A man and his fiancé jumped from the second floor balcony of the burning apartment after discovering they and their infant daughter could not safely exit out the front door, Gwinnett Fire Capt. Tommy Rutledge reported. The man went over first and the woman lowered the child before jumping herself. An adult male cousin in a separate bedroom was able to escape out the front door. They were not injured.
The family was asleep at the time and was awakened by the smoke alarm, according to Rutledge. "This is a prime example of why working smoke alarms are so important," Rutledge said. The family was also aided by the fact that their balcony was located on the second-story side and not the third-story part of the building, he said. The Madison at Breckinridge Apartments is located at 3450 Breckinridge Blvd. in unincorporated Duluth.
The fire was reported about 2:06 a.m. Sunday, April 1, with firefighters arriving at 2:10 a.m. Rutledge reported the fire was contolled at 2:45 a.m.

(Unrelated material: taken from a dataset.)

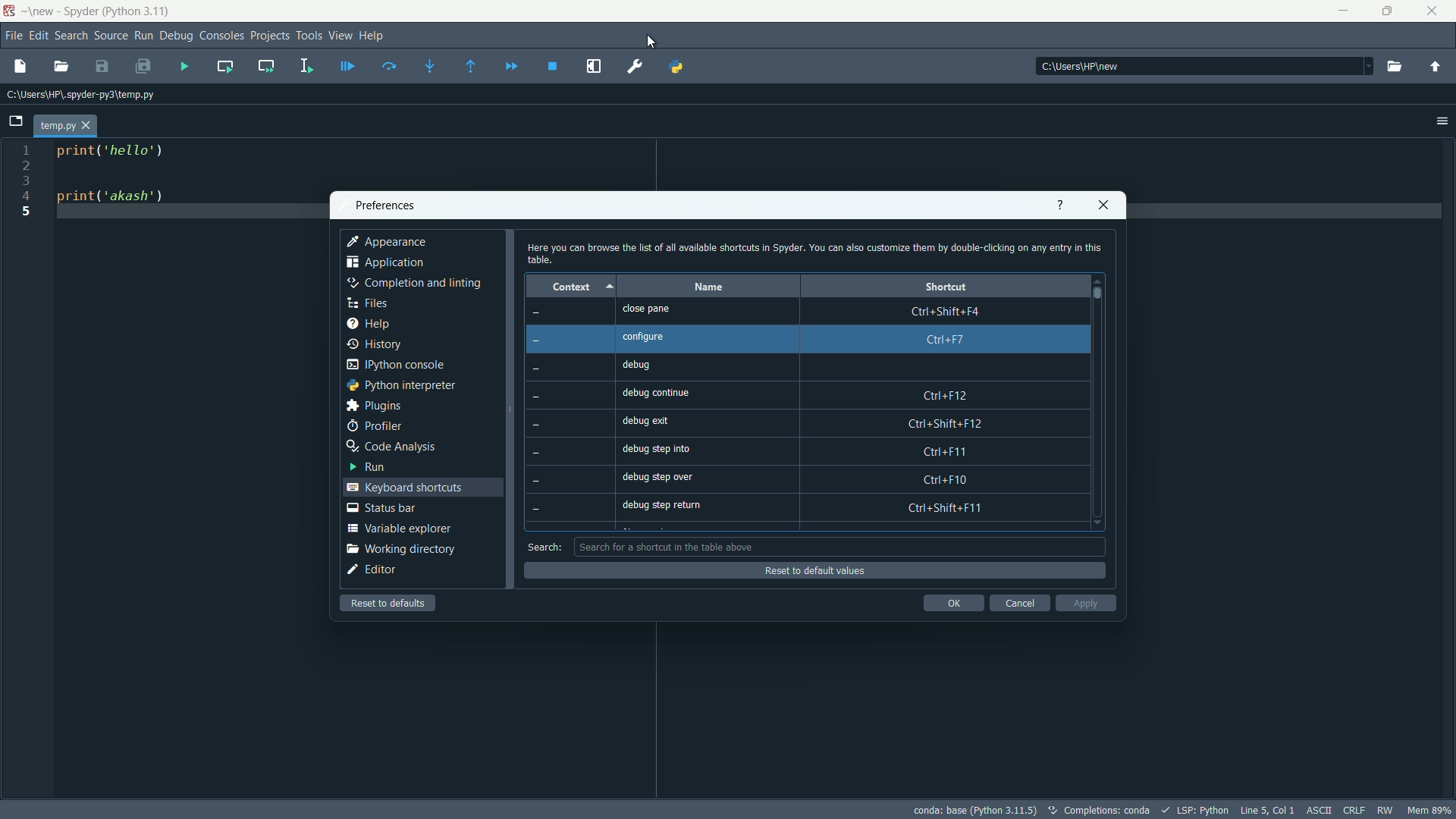 The height and width of the screenshot is (819, 1456). Describe the element at coordinates (387, 242) in the screenshot. I see `appearance` at that location.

Firefighters found heavy smoke and flames showing from the apartment unit on the right-side of the building on arrival, Rutledge reported. Police officers were already going door-to-door to evacuate the building when the fire department arrived. Crews quickly deployed fire lines and made an aggressive interior attack on the fire. The quick actions of the firefighters kept the fire from spreading throughout the rest of the building, he said.
The blaze caused heavy damage to one apartment unit and minor fire damage to two other units, Rutledge said. The fire appears accidental/unintentional and originated from a pan of grease on the stove. The grease was believed to have been left warming unattended, he said.
The fire damaged three apartments in the 15-unit 2/3-story split complex. Besides the one unit with heavy fire damage, two units suffered minor smoke and water damage, Rutledge reported.
The Red Cross was asked to assist approximately 12 people (eight adults and four children) displaced by the fire in the three affected units, Rutledge said. All other occupants of the building were allowed to return to their apartments once the situation was controlled.
This is an older apartment building and is not equipped with residential fire sprinklers, he said.